### Stored data entries
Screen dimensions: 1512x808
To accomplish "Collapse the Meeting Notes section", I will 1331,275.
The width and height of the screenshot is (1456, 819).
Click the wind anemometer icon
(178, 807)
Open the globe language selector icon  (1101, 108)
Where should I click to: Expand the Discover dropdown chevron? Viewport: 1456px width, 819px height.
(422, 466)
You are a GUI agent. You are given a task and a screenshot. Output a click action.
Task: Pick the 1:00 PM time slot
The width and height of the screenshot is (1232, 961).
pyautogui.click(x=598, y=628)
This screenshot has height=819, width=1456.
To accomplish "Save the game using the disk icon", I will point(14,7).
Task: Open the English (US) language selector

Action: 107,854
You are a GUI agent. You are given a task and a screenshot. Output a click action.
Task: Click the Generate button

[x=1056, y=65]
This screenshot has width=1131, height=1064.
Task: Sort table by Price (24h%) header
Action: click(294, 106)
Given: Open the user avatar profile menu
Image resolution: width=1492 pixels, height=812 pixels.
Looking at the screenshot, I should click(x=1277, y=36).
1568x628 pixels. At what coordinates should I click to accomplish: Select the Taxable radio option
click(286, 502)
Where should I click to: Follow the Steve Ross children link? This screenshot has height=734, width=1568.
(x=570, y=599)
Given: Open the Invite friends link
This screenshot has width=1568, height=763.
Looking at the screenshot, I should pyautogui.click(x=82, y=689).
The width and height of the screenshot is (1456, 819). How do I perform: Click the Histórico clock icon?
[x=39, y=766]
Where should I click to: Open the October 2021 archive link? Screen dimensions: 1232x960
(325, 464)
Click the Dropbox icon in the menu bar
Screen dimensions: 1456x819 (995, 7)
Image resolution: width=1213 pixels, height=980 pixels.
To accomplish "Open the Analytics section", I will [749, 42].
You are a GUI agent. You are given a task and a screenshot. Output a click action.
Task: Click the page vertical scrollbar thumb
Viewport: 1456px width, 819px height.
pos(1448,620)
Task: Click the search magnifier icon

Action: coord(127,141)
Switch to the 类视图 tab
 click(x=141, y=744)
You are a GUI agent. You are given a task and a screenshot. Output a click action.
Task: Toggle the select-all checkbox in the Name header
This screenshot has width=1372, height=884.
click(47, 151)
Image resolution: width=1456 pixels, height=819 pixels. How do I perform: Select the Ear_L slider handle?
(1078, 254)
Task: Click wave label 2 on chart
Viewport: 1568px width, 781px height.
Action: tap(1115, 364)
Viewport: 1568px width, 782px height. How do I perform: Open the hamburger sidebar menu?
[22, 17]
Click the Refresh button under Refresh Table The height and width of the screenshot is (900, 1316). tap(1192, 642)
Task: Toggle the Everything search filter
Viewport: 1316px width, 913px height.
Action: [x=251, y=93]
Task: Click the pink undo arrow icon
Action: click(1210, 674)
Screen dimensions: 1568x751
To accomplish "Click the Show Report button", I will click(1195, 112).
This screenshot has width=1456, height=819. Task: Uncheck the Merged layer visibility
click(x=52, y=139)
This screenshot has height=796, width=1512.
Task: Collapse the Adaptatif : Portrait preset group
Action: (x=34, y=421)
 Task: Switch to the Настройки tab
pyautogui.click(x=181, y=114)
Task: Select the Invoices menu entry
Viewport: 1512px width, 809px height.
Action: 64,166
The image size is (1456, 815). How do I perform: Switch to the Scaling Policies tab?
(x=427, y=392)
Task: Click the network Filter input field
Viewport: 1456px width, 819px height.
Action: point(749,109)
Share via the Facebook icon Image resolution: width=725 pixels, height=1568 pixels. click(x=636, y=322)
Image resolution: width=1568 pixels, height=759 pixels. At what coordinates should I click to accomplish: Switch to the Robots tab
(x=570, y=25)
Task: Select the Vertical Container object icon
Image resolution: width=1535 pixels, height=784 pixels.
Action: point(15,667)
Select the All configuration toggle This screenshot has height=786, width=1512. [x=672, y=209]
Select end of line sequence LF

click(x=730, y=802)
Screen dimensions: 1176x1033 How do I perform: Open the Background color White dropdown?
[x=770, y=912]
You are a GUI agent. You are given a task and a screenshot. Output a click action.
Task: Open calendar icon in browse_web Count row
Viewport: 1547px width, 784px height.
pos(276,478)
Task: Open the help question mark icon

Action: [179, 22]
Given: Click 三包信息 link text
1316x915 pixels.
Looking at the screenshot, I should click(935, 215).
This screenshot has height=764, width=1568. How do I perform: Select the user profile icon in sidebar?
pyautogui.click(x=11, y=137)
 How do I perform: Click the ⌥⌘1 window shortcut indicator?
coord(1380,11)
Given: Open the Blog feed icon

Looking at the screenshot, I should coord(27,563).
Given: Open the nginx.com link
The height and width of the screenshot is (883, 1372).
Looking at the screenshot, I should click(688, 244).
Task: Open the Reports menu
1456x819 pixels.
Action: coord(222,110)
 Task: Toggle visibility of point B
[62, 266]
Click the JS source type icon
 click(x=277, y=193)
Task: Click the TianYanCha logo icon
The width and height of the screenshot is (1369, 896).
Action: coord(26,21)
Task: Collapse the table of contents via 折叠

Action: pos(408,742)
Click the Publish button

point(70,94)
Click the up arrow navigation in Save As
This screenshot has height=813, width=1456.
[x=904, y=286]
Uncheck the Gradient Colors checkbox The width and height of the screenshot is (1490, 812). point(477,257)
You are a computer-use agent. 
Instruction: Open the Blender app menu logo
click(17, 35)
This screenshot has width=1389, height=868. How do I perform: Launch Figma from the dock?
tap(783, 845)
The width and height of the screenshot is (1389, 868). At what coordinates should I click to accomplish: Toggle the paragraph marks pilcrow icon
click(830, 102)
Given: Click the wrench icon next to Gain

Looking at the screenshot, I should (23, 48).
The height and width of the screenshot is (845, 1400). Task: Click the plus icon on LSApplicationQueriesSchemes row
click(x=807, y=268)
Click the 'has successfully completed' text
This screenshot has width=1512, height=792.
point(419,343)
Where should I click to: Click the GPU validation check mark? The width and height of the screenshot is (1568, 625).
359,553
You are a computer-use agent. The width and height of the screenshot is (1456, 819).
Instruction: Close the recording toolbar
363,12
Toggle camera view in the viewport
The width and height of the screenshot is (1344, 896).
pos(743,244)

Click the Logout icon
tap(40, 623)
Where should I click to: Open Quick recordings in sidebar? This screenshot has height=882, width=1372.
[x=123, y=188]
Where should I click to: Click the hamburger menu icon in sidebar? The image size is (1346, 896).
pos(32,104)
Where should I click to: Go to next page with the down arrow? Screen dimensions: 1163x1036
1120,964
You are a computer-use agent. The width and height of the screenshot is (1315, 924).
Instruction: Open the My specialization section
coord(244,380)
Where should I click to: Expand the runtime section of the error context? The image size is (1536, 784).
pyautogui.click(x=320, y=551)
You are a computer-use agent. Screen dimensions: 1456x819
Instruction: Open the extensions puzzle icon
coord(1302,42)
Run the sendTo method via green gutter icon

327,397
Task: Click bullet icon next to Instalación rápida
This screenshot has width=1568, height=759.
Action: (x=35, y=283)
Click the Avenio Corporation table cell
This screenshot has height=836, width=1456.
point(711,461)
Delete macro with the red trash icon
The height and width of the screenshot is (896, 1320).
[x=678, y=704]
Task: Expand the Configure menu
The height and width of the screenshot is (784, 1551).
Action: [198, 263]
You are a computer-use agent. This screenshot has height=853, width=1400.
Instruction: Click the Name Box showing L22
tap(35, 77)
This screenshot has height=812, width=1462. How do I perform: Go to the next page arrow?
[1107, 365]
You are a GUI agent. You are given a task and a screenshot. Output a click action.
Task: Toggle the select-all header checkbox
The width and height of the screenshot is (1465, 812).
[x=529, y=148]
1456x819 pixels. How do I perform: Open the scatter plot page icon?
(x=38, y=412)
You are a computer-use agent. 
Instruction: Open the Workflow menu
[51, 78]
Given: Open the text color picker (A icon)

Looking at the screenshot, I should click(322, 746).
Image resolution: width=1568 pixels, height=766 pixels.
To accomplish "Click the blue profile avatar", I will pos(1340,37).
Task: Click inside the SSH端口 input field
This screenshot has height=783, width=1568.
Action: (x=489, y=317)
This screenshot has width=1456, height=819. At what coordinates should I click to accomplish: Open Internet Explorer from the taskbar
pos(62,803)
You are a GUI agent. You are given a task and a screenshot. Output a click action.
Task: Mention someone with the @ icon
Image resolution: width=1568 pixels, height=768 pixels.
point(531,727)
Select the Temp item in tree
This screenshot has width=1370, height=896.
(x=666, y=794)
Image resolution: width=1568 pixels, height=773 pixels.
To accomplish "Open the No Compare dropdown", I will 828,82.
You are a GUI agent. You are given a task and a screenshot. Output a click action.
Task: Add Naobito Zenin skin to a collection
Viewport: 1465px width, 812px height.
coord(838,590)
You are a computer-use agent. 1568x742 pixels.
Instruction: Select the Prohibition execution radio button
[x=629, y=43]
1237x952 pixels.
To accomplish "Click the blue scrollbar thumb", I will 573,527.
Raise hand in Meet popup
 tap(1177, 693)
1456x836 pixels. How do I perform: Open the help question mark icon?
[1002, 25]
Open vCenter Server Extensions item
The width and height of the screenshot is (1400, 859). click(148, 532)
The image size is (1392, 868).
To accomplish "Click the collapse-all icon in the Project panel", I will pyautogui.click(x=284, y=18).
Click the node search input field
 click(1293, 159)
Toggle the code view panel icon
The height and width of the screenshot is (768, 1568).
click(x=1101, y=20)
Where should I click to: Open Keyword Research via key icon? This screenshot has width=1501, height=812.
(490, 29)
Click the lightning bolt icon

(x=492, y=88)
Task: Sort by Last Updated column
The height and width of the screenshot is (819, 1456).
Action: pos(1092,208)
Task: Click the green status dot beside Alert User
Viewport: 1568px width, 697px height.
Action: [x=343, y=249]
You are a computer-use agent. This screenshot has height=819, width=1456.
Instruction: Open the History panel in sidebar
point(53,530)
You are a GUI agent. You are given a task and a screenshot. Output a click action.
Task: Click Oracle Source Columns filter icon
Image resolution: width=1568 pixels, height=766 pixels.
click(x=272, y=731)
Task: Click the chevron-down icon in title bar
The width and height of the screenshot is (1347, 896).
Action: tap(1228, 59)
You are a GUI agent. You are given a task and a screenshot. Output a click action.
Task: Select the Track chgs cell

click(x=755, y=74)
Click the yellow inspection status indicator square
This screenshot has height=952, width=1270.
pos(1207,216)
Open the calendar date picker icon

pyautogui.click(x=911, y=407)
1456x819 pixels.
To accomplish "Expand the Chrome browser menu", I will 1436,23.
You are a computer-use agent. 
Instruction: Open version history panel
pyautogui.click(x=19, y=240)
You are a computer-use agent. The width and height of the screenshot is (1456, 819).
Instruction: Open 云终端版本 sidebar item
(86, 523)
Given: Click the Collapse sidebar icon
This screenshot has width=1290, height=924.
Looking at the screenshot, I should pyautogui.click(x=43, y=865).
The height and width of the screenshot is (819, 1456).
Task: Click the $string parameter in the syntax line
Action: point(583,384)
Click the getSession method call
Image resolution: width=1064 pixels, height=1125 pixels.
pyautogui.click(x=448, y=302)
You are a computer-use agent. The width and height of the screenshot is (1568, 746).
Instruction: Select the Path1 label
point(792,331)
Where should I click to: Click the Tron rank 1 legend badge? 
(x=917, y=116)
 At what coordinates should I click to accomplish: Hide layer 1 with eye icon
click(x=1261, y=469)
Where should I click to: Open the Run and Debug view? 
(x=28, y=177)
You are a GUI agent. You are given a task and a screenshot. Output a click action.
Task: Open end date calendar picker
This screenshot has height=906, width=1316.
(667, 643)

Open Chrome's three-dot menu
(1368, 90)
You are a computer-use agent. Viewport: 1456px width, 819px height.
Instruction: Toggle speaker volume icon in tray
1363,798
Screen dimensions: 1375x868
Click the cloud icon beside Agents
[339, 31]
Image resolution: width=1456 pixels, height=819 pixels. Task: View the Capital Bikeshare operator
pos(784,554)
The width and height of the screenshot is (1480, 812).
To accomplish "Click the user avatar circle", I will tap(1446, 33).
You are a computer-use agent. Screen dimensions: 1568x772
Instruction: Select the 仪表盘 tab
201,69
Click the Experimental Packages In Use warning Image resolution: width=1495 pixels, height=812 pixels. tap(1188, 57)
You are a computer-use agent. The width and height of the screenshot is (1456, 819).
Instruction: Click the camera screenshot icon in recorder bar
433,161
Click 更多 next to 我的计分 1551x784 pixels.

### YOUR GOAL
When the line with "How do I perform: Click the ⌥⌘1" is reached in the data above, start copying there, and copy each line exactly until the line with "Uncheck the Gradient" has been copied; copy nothing else.

### EXERCISE RESULT
 How do I perform: Click the ⌥⌘1 window shortcut indicator?
coord(1380,11)
Given: Open the Blog feed icon

Looking at the screenshot, I should coord(27,563).
Given: Open the nginx.com link
The height and width of the screenshot is (883, 1372).
Looking at the screenshot, I should click(688, 244).
Task: Open the Reports menu
1456x819 pixels.
Action: coord(222,110)
 Task: Toggle visibility of point B
[62, 266]
Click the JS source type icon
 click(x=277, y=193)
Task: Click the TianYanCha logo icon
The width and height of the screenshot is (1369, 896).
Action: coord(26,21)
Task: Collapse the table of contents via 折叠

Action: pos(408,742)
Click the Publish button

point(70,94)
Click the up arrow navigation in Save As
This screenshot has height=813, width=1456.
[x=904, y=286]
Uncheck the Gradient Colors checkbox The width and height of the screenshot is (1490, 812). point(477,257)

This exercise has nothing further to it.